Terkait dengan hal itu, pemerintah terus menggenjot perbaikan daya saing sumber daya manusia (SDM) Indonesia. Dalam hal daya saing ini, peringkat SDM Indonesia pada periode 2017-2018 berada di urutan ke-36 dari 137 negara, meningkat dibandingkan tahun sebelumnya yang berada di peringkat ke-41.
Guna mengembangkan sektor industri sebagai salah satu unsur dalam meningkatkan daya saing dan pertumbuhan ekonomi, perlu dikembangkan pula kompetensi SDM industri dan standar tenaga kerja. Daya saing RI membutuhkan fondasi yang kokoh pada sisi sumber daya manusianya.
Pendidikan vokasi dan pelatihan kejuruan menjadi target utama pembenahan pemerintah dalam rangka memperkuat SDM. Pemerintah pun telah menjadikan pendidikan vokasi sebagai prioritas dalam upaya pengembangan sumber daya manusia. Hal ini tertuang dalam Rencana Jangka Menengah Nasional 2020-2024. Dalam pidato pertamanya sebagai presiden terpilih pada Pilpres 2019 di Sentul International Convention Center (SICC) Bogor, Joko Widodo juga menyampaikan pentingnya vocational training dan vocational school.
Jadi tulang punggung
Pendidikan vokasi merupakan salah satu tulang punggung dalam mencetak SDM terampil dan berkualitas, yang sangat dibutuhkan dunia industri saat ini. Namun, penerapan vokasi di Indonesia dianggap belum maksimal dan masih menghadapi berbagai tantangan yang harus diselesaikan. Salah satunya adalah pola pikir masyarakat yang belum menempatkan pendidikan vokasi sebagai prioritas utama dalam melanjutkan pendidikan. Tak sedikit warga yang masih memandang sebelah mata terhadap pentingnya pendidikan vokasi.
Rendahnya minat masyarakat terhadap pendidikan vokasi terangkum dalam hasil jajak pendapat Kompas pada pertengahan 2017. Hampir 60 persen responden yang tersebar di 12 kota besar di Indonesia menyatakan tidak berminat meneruskan ke pendidikan diploma, baik untuk dirinya sendiri maupun dalam posisi sebagai orangtua yang menentukan pendidikan untuk anak.

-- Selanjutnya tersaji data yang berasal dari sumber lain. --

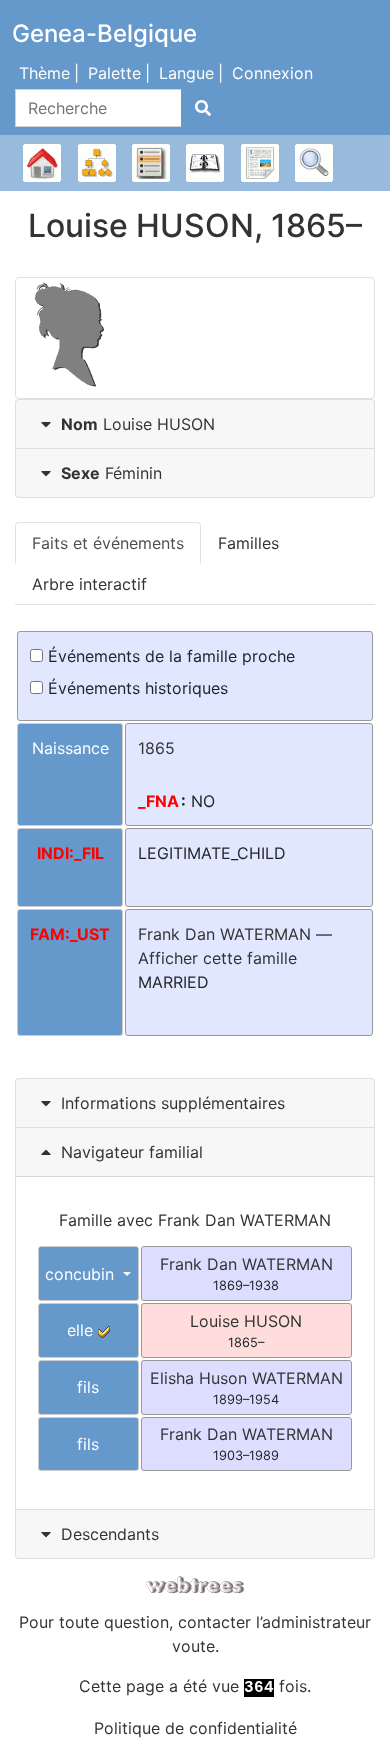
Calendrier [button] (205, 163)
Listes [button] (151, 163)
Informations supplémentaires (173, 1103)
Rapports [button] (260, 163)
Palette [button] (114, 73)
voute (193, 1646)
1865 (156, 748)
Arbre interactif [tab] (89, 584)
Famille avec (195, 1220)
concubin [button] (82, 1274)
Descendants (110, 1534)
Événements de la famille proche (169, 656)
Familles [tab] (248, 543)
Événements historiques (135, 688)
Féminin (111, 473)
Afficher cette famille (217, 958)
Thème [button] (44, 73)
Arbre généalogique (42, 163)
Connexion (272, 73)
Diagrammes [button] (97, 163)
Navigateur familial (129, 1152)
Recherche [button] (314, 163)
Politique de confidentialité (195, 1728)
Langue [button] (186, 73)
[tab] (195, 424)
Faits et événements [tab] (108, 543)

Hampir separuh responden yang tidak berminat tersebut berpendapat, pendidikan diploma adalah pendidikan yang ”tanggung” karena harus melanjutkan lagi jika ingin mendapatkan gelar sarjana. Selain itu, lulusan pendidikan diploma juga dianggap kurang bergengsi atau identik dengan gaji yang lebih rendah ketimbang lulusan S-1.
Memahami pendidikan vokasi
Pemahaman tentang pendidikan vokasi yang belum terserap baik di masyarakat menjadi salah satu penyebab rendahnya minat melanjutkan studi vokasi. Undang-undang No 12/2012 tentang Pendidikan Tinggi tidak lagi membatasi pendidikan vokasi hanya pada program diploma satu hingga tiga. Pasal 6 UU tersebut menjelaskan, pendidikan vokasi merupakan pendidikan tinggi program diploma yang menyiapkan mahasiswa untuk pekerjaan dengan keahlian terapan tertentu. Pendidikan vokasi ini dapat diselenggarakan pendidikan tinggi sampai program magister atau bahkan program doktor terapan.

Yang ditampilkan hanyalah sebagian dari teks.